• _Data provided_
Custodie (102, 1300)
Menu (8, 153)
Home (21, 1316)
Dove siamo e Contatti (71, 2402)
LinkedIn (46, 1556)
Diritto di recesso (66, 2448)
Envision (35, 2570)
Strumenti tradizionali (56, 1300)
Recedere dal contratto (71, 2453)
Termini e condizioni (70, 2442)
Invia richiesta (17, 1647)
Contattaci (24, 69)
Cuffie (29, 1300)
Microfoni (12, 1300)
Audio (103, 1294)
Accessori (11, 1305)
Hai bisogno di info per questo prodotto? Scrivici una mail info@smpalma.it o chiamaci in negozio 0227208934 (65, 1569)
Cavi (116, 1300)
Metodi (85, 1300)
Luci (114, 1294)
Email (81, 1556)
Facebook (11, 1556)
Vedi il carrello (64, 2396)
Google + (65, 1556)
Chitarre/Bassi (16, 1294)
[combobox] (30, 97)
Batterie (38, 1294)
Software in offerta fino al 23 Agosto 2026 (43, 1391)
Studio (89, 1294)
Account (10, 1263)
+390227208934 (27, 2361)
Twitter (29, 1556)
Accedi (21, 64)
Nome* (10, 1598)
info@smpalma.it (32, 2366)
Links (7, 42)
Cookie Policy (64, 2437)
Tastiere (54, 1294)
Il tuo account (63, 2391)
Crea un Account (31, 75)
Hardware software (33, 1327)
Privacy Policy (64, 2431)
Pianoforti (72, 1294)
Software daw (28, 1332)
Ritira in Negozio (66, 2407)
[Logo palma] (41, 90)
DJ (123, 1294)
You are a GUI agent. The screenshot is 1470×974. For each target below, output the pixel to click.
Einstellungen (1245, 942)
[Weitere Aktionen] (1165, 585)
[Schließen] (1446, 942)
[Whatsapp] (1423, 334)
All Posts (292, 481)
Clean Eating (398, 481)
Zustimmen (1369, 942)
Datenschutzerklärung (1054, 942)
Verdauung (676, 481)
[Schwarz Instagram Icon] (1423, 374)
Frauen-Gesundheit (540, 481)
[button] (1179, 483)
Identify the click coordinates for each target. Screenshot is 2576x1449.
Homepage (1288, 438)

• _Your goal_
Of all the entries above, output exactly the lines between the one holding "Luci (114, 1294)" and the one holding "Einstellungen (1245, 942)", inclusive.

• _Task solution_
Luci (114, 1294)
Email (81, 1556)
Facebook (11, 1556)
Vedi il carrello (64, 2396)
Google + (65, 1556)
Chitarre/Bassi (16, 1294)
[combobox] (30, 97)
Batterie (38, 1294)
Software in offerta fino al 23 Agosto 2026 (43, 1391)
Studio (89, 1294)
Account (10, 1263)
+390227208934 (27, 2361)
Twitter (29, 1556)
Accedi (21, 64)
Nome* (10, 1598)
info@smpalma.it (32, 2366)
Links (7, 42)
Cookie Policy (64, 2437)
Tastiere (54, 1294)
Il tuo account (63, 2391)
Crea un Account (31, 75)
Hardware software (33, 1327)
Privacy Policy (64, 2431)
Pianoforti (72, 1294)
Software daw (28, 1332)
Ritira in Negozio (66, 2407)
[Logo palma] (41, 90)
DJ (123, 1294)
You are a GUI agent. The screenshot is 1470×974. For each target below, output the pixel to click.
Einstellungen (1245, 942)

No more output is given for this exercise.